**Vorliegender Text**
Patrick Fölser - Copyright: ÖHB/Agentur DIENER/Eva Manhart

Die Weltmeisterschaft 2019 ist seit vergangenen Sonntag Geschichte. Mit Gastgeber Dänemark setzte sich die Heim-Mannschaft durch und holte sich im Finale souverän den WM-Titel gegen Norwegen. Österreich belegte in der Endabrechnung Rang 19. Im Interview spricht ÖHB-Sportdirektor Patrick Fölser über den neuen Weltmeister und zieht eine erste Bilanz zum Abschneiden der österreichischen Nationalmannschaft.

Herr Fölser, mit Dänemark hat sich einer der Gastgeber der vergangenen Weltmeisterschaft durchgesetzt. Haben sich die Dänen ihren ersten WM-Titel verdient abgeholt?

**Ihre Anweisungen**
Nennen Sie alle Länder, die der vorliegende Text über die Weltmeisterschaft 2019 namentlich erwähnt.

**Bereitgestellte Daten**

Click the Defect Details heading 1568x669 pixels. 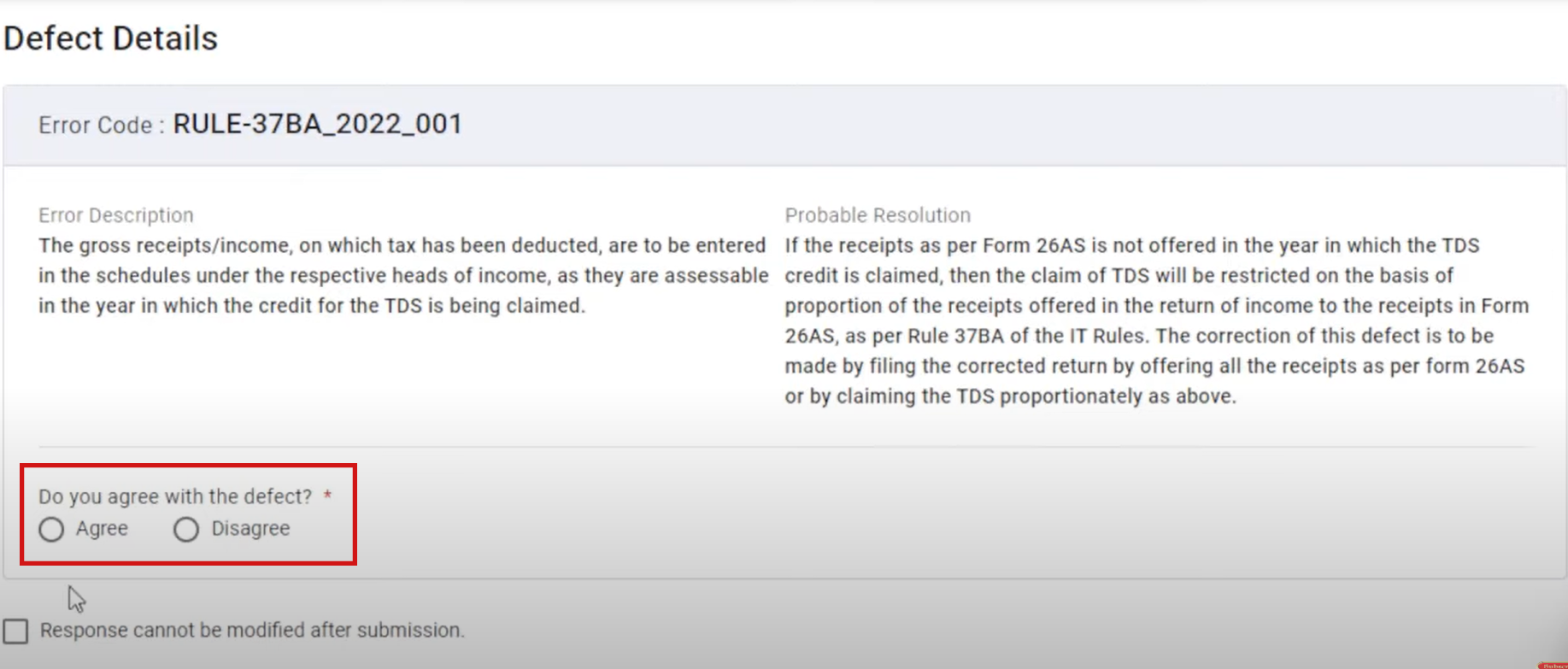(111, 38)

---

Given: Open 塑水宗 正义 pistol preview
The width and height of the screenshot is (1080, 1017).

--

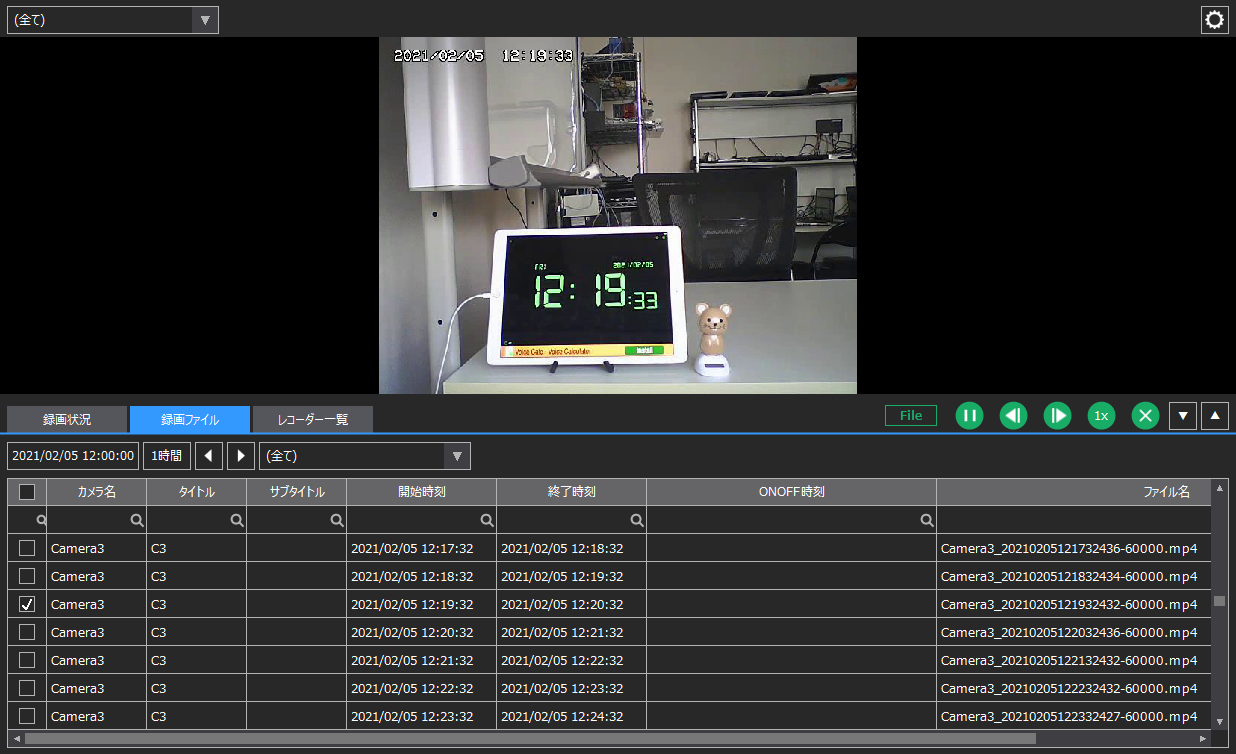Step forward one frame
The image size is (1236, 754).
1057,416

**Lösung der Aufgabe**
Dänemark, Norwegen, Österreich